News

シチズンマシナリー、ユーザーの現場支援リモートで

現場と技術者、デジタルでつなぐ

28745

 新型コロナウイルス感染拡大をきっかけに、現場現物主義だった工作機械業界が変わりつつある。自動旋盤メーカーのシチズンマシナリーでは、「現場支援」のリモート化を模索し始めた。
 同社は7月、軽井沢本社工場にグローバルソリューションセンターを新設した。最新技術を展示し、同社主力機26台のテストカットができる生産革新の提案の場。
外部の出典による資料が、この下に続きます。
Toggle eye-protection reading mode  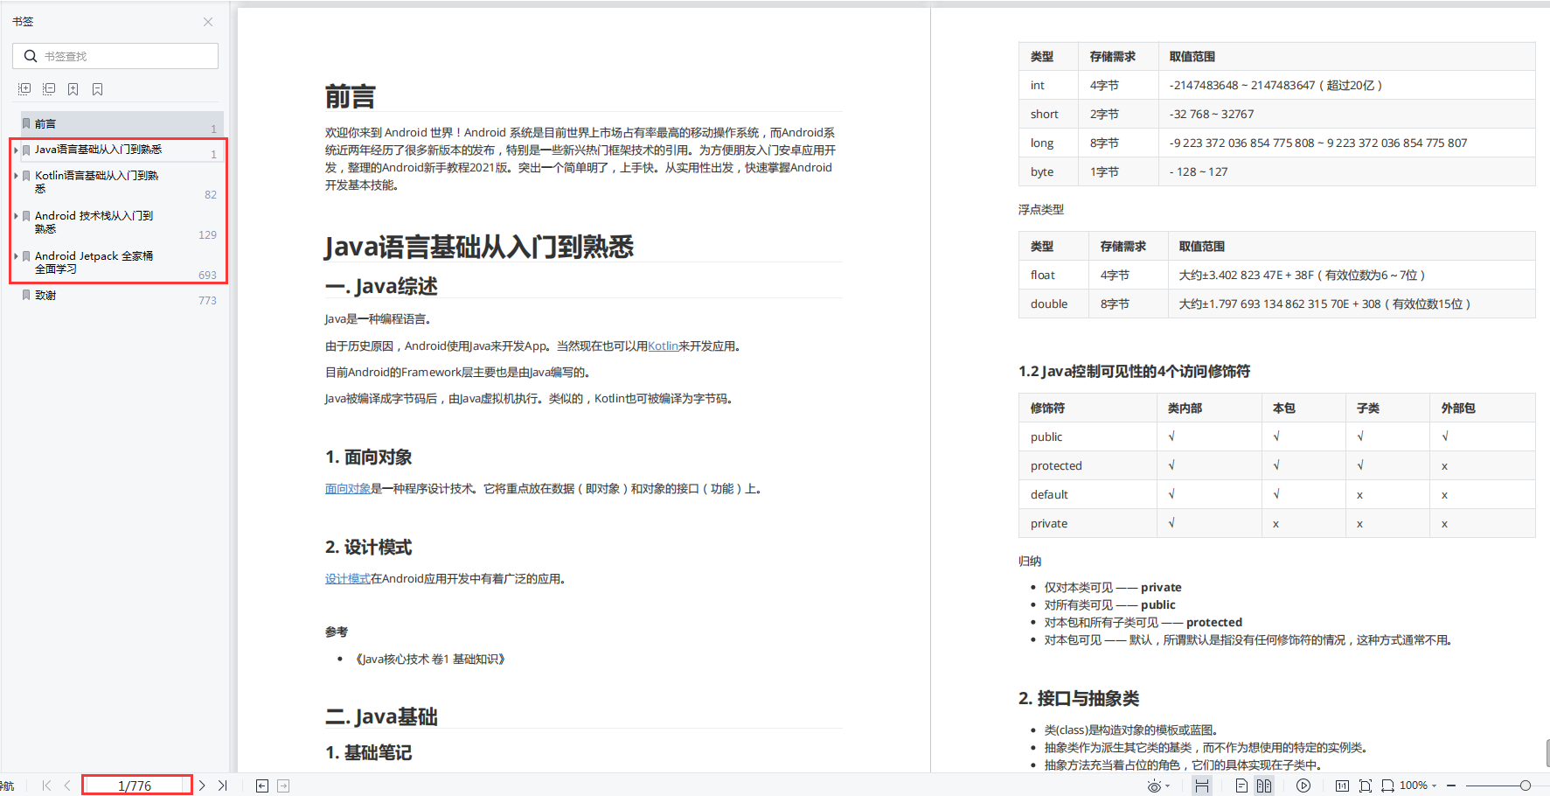1154,786
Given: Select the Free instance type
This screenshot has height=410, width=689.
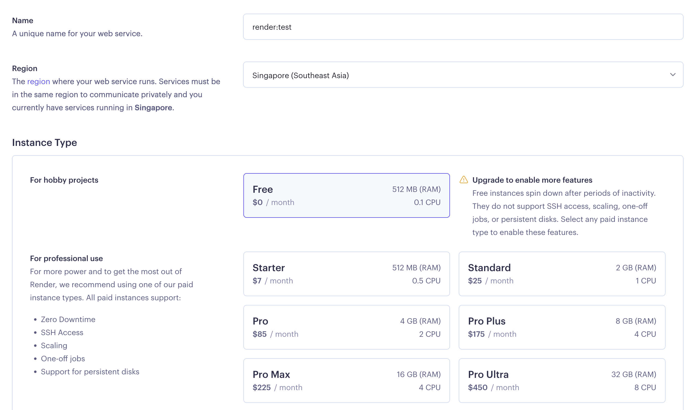Looking at the screenshot, I should 346,196.
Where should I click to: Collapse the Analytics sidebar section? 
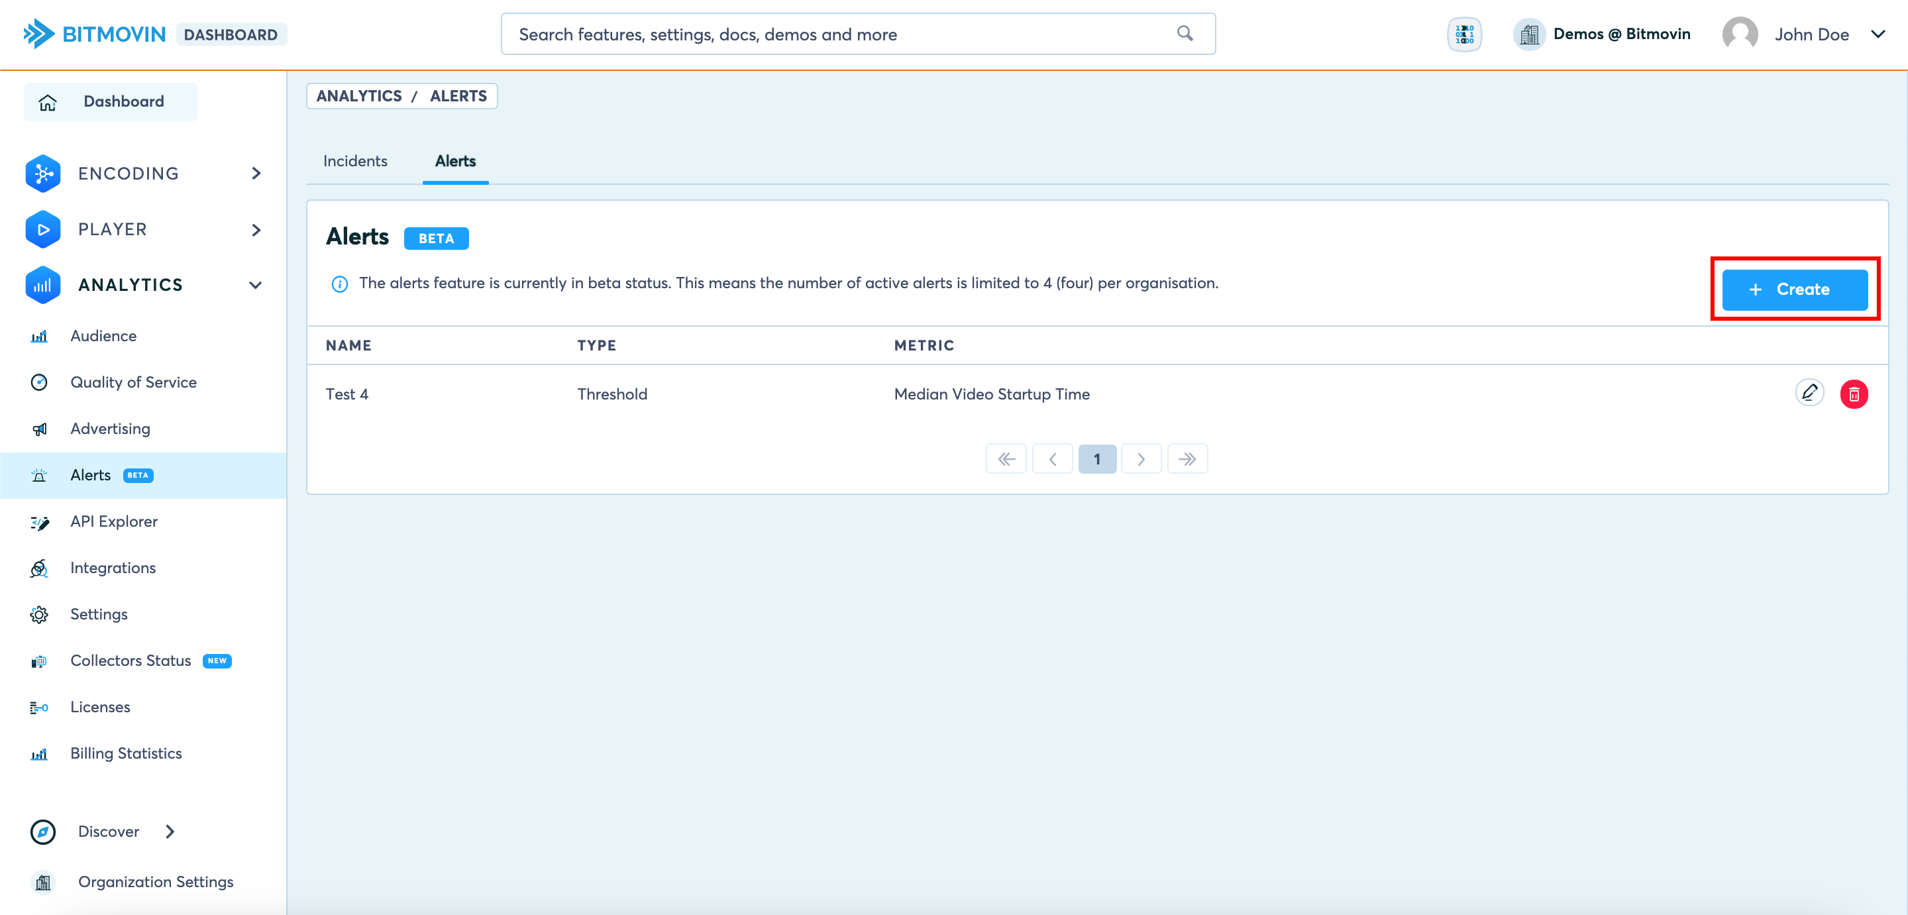(256, 285)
ここを取材した8月中旬、同社が開発を進める「フィジカルとサイバーのハイブリッド業務モデル」のデモをみせてもらった。
 「この加工プログラムで問題ないですか」。不安げに話すのは現場オペレータ役だ。主軸台移動形CNC自動旋盤「シンコムL20」の前でPC画面をのぞき込み、遠隔地のベテラン技術者役に加工プログラムを送信した。
 現場と遠隔地の技術者をつなぐのは、オンライン会議システム。共有画面上では3D加工シミュレータが実機のようなリアルな動きで、干渉などの不具合をチェックする。プログラムに補正をかけた後のテストカットでは、現場のWEBカメラやスマートグラスが映す加工機内部の動きや加工音、電子顕微鏡で見た加工後のワーク映像などもリアルタイムに共有し、技術者のアドバイスのもと、短時間で加工プログラムを最適化してみせた。

■実機と同等の再現精度
 シチズンマシナリーの顧客支援ICT推進室の松丸肇室長は「自動旋盤L20専用に開発したシミュレータなので、サイバー空間上の再現精度は、実機とほぼ同等。加工機前に数人の技術者が張り付いていた従来の働き方を変えられる」と開発に自信をみせる。
 松前室長はさらに、「検証データを蓄積すれば、将来的には類似ワークの加工プログラムを簡単に選べるナレッジベースのアプリケーションも構築できるはず。加工前のプログラム制作や工程レイアウトの検証時間を大幅に短縮でき、加工サイクルタイムの事前検証スピードも精度も飛躍的に高まる。自動盤の現場はいまだ2D図が中心で、熟練の勘と経験頼みだったが、これを高効率化できるだろう」。サービスの近未来像をこう展望した。
 遠隔支援の対象は、加工プログラム制作のみに留まらないようだ。松前室長によると「2012年から開発してきたネットワーク支援サービス『アルカプリソリューション』がベースにあります。今後は、加工技術相談や保守サービスのオンライン化のほか、蓄積した機械の稼働情報からデータサイエンティストがボトルネックを分析するなど、現場の困りごと解決をデジタル技術でサポートしたい」という。